Aujourd’hui se tient la première réunion de concertation relative au projet de décret sur la pratique infirmière avancée. Il s’agit de la création d’un nouveau professionnel de santé, de formation universitaire Master II, autonome et responsable, et positionné entre les médecins et les auxiliaires médicaux.
En créant en 2016 ce nouveau statut, le Parlement avait pour ambition de « réorganiser les pratiques en définissant de nouvelles règles de partage entre professionnels de santé » afin « d’offrir de nouveaux services à la population et d’améliorer la qualité du processus de soins et ce dans un contexte d’une nécessaire structuration de l’offre de soins ambulatoire ». Mais le projet de décret d’application présenté par le Ministère de la Santé fait preuve d’une approche particulièrement restrictive et dénuée d’ambition.
Dans les nombreux pays où elle a été mise en place, la pratique avancée se caractérise, selon le Conseil International des Infirmières, par « un degré élevé d’autonomie professionnelle », « l’intégration de la recherche », « la gestion de sa propre charge de travail », « des compétences cliniques étendues et reconnues comme telles », et « des services de consultation ». Dans le projet de texte de décret, on ne trouve aucune mention des termes « consultation », ou encore « sciences infirmières ». L’infirmière de pratique avancée devra attendre de se voir attribuer par le médecin chacun de ses patients.

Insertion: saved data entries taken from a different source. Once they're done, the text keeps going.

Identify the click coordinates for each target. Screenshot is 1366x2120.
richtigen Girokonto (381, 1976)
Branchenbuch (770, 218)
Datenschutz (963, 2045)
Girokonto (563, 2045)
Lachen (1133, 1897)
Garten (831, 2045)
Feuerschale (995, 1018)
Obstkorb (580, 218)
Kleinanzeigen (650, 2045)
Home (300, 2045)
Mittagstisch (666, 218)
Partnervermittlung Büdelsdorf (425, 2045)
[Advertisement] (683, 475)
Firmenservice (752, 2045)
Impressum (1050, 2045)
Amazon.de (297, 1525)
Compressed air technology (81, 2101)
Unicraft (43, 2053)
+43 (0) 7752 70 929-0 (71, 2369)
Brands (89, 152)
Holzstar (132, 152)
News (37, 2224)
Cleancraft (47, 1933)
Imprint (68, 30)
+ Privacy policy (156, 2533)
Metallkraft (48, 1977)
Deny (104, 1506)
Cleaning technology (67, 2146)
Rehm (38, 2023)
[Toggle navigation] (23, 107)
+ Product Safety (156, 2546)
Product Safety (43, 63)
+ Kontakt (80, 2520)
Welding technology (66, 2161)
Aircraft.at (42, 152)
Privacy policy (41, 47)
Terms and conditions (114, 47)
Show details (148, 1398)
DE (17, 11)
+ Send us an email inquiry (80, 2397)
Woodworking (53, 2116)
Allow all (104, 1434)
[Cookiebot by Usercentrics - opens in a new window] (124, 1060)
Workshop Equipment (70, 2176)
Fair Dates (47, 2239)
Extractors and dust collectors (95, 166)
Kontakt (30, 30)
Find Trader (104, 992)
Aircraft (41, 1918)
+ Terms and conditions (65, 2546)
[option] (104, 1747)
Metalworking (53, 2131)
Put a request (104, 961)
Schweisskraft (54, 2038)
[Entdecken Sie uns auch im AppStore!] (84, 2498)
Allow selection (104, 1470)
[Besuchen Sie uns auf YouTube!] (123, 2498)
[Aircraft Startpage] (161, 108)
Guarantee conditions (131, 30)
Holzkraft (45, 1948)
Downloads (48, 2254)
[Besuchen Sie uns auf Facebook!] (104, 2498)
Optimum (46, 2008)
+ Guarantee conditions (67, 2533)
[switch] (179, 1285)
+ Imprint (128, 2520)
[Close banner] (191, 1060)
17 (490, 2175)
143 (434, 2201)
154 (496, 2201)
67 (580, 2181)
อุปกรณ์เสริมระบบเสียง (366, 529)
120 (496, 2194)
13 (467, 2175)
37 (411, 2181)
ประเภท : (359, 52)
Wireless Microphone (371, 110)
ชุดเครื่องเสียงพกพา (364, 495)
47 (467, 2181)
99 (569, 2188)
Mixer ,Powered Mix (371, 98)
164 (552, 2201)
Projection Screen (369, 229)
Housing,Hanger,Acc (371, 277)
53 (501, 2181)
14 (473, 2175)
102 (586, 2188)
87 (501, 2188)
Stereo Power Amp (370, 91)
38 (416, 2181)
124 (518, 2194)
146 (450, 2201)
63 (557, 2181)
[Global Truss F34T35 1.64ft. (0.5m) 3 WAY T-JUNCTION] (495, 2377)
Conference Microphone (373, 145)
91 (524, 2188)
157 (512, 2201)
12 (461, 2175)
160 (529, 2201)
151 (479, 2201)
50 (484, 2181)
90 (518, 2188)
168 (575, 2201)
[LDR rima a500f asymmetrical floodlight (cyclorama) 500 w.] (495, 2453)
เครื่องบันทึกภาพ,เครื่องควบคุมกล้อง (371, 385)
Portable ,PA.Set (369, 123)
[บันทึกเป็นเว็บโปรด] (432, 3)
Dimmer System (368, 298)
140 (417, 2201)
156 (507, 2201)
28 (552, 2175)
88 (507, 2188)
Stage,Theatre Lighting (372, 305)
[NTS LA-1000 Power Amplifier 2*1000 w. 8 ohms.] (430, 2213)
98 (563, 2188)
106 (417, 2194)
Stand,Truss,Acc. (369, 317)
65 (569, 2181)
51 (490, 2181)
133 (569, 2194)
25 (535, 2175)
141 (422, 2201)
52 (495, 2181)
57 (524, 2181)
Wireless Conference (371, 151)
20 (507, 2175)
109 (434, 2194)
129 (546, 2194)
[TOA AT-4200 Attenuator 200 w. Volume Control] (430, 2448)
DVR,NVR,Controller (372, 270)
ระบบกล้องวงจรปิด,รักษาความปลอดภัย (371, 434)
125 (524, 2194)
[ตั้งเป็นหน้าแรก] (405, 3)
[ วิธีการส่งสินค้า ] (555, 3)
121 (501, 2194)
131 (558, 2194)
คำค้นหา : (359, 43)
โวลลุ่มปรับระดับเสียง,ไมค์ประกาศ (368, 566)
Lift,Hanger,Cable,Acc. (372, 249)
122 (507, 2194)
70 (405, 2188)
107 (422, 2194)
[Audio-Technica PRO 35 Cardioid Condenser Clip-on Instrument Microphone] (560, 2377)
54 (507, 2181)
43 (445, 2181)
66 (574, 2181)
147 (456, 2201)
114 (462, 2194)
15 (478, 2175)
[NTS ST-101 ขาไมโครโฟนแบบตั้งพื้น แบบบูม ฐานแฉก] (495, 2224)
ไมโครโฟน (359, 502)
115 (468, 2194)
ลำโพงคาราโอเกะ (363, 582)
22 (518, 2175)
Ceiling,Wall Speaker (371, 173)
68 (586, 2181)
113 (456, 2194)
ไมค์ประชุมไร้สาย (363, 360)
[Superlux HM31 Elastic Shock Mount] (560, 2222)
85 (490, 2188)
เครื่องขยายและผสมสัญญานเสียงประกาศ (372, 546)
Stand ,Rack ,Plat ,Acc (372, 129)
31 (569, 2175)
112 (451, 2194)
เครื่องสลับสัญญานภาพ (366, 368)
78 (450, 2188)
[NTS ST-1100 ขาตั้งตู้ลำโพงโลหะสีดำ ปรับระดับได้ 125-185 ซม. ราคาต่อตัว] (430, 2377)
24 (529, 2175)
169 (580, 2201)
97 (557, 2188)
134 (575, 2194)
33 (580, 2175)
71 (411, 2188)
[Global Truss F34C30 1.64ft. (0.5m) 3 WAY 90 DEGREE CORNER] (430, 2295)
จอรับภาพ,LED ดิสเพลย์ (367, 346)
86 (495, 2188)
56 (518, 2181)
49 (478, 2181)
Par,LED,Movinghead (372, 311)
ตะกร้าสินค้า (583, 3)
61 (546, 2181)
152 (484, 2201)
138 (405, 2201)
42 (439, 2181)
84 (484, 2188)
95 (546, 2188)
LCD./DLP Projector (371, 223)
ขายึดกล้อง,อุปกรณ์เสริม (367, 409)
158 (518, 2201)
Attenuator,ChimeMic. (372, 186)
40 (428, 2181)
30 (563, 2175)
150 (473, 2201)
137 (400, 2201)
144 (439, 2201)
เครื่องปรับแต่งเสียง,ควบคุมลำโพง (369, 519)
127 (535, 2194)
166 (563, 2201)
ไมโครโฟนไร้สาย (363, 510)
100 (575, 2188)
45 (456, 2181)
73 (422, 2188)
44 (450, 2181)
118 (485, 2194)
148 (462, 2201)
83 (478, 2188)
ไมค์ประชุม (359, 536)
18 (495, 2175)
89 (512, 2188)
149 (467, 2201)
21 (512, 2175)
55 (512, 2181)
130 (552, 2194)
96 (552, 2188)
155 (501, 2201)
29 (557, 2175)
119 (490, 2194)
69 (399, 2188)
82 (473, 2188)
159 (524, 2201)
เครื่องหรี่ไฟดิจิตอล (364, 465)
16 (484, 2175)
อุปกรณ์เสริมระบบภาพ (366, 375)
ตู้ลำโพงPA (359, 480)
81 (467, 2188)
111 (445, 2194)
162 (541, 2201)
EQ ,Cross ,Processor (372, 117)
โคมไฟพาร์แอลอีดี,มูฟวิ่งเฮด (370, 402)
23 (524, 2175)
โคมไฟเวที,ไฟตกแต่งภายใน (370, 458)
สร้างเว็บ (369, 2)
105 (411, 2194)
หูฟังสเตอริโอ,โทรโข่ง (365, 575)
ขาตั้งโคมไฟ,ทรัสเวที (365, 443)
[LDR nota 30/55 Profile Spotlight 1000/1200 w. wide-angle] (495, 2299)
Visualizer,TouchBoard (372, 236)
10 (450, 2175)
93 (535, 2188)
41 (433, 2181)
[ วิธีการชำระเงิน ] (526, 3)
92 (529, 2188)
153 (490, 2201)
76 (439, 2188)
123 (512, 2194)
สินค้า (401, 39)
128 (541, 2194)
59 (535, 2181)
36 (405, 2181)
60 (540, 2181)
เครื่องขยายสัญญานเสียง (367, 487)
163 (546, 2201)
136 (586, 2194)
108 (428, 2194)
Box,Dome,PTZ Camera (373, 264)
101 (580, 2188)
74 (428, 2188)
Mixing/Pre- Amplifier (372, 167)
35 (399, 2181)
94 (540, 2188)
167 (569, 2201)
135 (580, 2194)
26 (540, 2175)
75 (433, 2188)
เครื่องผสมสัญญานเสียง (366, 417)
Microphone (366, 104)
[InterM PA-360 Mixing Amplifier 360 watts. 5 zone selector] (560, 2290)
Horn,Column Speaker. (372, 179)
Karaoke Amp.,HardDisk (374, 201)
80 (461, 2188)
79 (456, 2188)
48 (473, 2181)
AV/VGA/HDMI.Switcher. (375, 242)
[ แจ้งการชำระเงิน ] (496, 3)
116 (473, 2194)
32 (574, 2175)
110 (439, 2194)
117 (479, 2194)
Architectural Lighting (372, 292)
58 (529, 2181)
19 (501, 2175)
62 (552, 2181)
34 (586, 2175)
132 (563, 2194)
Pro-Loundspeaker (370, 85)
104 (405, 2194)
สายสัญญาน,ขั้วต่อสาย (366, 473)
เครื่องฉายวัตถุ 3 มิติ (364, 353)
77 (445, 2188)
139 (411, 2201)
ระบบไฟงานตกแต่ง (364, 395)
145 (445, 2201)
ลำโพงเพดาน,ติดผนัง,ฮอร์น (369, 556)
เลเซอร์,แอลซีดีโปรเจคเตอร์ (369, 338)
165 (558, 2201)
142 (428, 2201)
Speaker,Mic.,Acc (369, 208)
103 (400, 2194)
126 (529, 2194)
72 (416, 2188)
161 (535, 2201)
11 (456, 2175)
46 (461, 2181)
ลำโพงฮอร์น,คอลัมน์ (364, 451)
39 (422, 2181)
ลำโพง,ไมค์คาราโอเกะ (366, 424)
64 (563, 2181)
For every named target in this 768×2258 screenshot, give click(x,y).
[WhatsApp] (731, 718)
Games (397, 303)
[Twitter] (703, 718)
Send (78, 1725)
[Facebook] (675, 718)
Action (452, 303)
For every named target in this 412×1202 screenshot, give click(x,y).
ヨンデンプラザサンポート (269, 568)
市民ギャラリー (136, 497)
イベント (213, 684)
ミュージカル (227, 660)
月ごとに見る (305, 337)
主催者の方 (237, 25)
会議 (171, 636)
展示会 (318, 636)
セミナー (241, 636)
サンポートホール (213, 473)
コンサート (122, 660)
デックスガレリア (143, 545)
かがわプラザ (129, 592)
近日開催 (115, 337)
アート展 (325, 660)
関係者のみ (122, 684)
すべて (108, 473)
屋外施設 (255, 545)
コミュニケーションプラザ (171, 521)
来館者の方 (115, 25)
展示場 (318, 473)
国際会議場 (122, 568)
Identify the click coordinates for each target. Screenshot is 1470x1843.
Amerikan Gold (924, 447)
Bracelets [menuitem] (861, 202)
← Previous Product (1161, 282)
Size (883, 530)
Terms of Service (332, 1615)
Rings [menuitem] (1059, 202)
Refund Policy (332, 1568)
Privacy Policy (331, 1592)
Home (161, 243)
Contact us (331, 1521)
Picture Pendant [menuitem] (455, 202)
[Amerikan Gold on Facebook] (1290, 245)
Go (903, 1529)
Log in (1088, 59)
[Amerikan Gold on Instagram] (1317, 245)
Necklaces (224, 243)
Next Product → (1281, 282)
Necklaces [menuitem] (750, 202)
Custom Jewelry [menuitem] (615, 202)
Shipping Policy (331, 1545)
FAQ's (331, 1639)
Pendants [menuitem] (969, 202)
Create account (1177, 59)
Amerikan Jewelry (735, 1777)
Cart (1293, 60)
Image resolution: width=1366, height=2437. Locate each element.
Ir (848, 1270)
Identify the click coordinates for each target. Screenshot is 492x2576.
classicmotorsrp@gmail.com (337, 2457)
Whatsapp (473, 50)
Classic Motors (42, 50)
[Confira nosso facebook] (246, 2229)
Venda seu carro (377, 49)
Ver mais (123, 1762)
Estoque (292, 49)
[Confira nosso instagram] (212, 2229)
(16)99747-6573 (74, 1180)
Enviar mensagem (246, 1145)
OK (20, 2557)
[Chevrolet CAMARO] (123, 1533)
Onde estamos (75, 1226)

En raison du vieillissement de la population, de l’explosion des maladies chroniques et des polypathologies, de l’inégale répartition des médecins sur le territoire et donc du développement des déserts médicaux, les patients ont besoin de cette « profession intermédiaire ». De nombreux rapports et travaux l’ont affirmé, l’infirmier en pratique avancée pourrait combler un déficit dans l’offre de soins, assurer des prises en charge complexes, en particulier sur la coordination en médecine de proximité et/ou entre la ville et l’hôpital évitant ainsi des réhospitalisations dramatiques et coûteuses, ainsi que des consultations de suivi, des actes de soins, des orientations et des prescriptions permettant l’adaptation des traitements et leur observance.
« Nous avons bien conscience qu’un texte doit être le résultat d’un consensus mais celui-ci ne saurait se faire au détriment de l’amélioration de la réponse que doit apporter le système de santé aux besoins des patients. Nous espérons que Madame la Ministre comprendra que les déficits d’offre de soins actuels et à venir nécessitent la création de ce nouveau statut, véritable chaînon manquant de notre système de soins » déclare Patrick Chamboredon, Président de l’Ordre des infirmiers.
La difficulté de la profession, très majoritairement féminine, à être reconnue à sa juste valeur et à se voir ouvrir la voie vers une véritable autonomie résonne avec une particulière acuité en ce jeudi 8 mars 2018, Journée internationale de la femme . Si l’émancipation des femmes ne se fait pas sans peine, les infirmières connaissent les plus grandes difficultés à faire valoir leurs droits, leurs compétences, leurs savoir-faire et leur rôle pourtant indispensable auprès des patients. La crainte d’un « rendez-vous manqué » concernant la mise en place du statut d’infirmière en pratique avancée constitue un nouvel exemple criant de ce manque de reconnaissance.